Senior ML Engineer – ML/Inference

About the Role

You will lead the deployment, optimization, and lifecycle management of ML models for production inference and agentic systems. You will design and build scalable inference pipelines, implement model serving infrastructure for low latency and high throughput, and tune models using quantization, pruning, and distillation. You will develop and maintain RAG systems and vector database configurations, create CI/CD workflows for model updates, monitor model performance in production, detect drift, and improve reliability and explainability.
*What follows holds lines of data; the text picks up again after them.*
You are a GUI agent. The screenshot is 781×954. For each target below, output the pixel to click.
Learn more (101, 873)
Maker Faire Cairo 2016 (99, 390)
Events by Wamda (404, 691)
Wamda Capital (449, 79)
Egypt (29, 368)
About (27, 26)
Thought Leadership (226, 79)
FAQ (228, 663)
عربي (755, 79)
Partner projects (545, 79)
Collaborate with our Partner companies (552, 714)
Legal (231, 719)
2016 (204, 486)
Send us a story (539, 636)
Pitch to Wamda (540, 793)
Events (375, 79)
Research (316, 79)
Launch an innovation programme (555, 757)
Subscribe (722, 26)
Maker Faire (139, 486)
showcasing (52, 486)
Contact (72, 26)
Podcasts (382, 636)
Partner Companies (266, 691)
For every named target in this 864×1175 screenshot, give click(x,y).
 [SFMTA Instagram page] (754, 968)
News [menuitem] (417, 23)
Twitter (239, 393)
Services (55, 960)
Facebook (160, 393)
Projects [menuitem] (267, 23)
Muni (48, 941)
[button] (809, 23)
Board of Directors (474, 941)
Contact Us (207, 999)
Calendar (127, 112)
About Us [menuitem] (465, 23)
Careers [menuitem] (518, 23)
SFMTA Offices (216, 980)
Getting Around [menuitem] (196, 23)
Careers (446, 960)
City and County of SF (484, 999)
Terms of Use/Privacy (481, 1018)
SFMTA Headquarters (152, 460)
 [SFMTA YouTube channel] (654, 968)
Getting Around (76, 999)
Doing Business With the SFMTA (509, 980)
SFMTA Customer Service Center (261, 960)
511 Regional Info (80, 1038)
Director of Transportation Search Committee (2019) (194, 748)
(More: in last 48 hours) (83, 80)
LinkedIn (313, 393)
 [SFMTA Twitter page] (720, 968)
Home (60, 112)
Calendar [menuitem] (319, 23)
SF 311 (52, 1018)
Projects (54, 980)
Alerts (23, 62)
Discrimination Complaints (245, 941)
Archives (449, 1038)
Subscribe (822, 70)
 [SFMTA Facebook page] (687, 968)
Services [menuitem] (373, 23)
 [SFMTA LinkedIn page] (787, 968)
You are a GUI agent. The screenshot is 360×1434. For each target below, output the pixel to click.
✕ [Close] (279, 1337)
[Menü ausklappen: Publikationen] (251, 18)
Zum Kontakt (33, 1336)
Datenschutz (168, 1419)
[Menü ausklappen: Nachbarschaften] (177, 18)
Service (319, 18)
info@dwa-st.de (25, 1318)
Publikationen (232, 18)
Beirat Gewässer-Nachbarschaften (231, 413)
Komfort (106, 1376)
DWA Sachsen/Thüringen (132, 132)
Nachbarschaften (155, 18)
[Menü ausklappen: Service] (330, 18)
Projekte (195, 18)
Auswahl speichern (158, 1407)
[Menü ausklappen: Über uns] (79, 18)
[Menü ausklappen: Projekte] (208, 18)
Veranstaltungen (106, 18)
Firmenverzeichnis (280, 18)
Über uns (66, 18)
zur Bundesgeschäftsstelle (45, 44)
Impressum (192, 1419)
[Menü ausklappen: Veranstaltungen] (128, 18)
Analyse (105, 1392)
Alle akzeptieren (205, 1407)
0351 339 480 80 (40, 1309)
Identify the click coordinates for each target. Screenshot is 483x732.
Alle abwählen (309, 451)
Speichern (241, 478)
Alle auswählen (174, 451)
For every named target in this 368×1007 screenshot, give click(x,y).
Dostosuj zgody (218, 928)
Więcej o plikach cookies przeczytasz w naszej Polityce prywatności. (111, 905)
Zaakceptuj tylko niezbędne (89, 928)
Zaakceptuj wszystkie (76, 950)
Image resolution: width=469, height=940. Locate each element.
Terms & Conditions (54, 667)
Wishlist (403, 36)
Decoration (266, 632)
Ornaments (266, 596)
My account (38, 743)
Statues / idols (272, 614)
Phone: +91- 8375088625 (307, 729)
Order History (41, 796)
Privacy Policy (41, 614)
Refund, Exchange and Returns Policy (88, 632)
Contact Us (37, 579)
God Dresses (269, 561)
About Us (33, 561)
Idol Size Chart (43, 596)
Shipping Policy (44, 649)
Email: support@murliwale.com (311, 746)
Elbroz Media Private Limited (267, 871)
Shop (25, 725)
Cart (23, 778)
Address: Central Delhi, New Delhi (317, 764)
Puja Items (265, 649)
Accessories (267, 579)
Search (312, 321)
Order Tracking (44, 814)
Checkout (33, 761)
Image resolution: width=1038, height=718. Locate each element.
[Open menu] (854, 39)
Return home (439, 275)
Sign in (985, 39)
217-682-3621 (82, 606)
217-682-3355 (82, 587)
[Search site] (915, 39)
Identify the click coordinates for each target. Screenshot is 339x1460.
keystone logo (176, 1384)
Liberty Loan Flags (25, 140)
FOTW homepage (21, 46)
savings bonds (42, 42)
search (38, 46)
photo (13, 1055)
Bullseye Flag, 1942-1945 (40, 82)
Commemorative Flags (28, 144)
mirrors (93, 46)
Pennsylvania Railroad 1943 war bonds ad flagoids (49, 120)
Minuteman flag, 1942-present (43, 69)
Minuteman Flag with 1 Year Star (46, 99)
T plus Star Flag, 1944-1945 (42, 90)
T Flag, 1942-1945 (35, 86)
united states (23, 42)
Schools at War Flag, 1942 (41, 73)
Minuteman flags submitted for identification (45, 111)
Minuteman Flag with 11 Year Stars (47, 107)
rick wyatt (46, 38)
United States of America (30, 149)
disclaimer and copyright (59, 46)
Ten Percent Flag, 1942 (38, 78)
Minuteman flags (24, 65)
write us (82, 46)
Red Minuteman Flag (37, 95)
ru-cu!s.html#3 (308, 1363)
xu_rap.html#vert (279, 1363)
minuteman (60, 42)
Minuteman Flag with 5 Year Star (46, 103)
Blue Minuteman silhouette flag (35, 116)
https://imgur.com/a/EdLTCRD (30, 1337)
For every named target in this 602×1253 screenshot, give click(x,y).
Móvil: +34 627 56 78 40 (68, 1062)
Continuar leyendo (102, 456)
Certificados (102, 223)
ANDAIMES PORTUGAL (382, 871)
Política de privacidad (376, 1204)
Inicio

You will benchmark and evaluate large language and multimodal models and integrate model APIs and agentic frameworks into customer-facing systems.

Requirements

  • 5+ years of experience in applied ML or ML infrastructure engineering
  • Expertise in model serving and inference optimization (e.g., TensorRT ONNX vLLM Triton DeepSpeed)
  • Proficiency in Python and experience building APIs and pipelines with FastAPI PyTorch and Hugging Face tooling
  • Experience designing and tuning RAG systems and working with vector databases (Milvus Weaviate LanceDB pgvector)
  • Solid foundation in MLOps practices including versioning (MLflow DVC) orchestration (Airflow Kubeflow) and monitoring (Prometheus Grafana Sentry)
  • Familiarity with distributed compute systems (Kubernetes Ray Slurm) and cloud ML stacks (AWS SageMaker GCP Vertex AI Azure ML)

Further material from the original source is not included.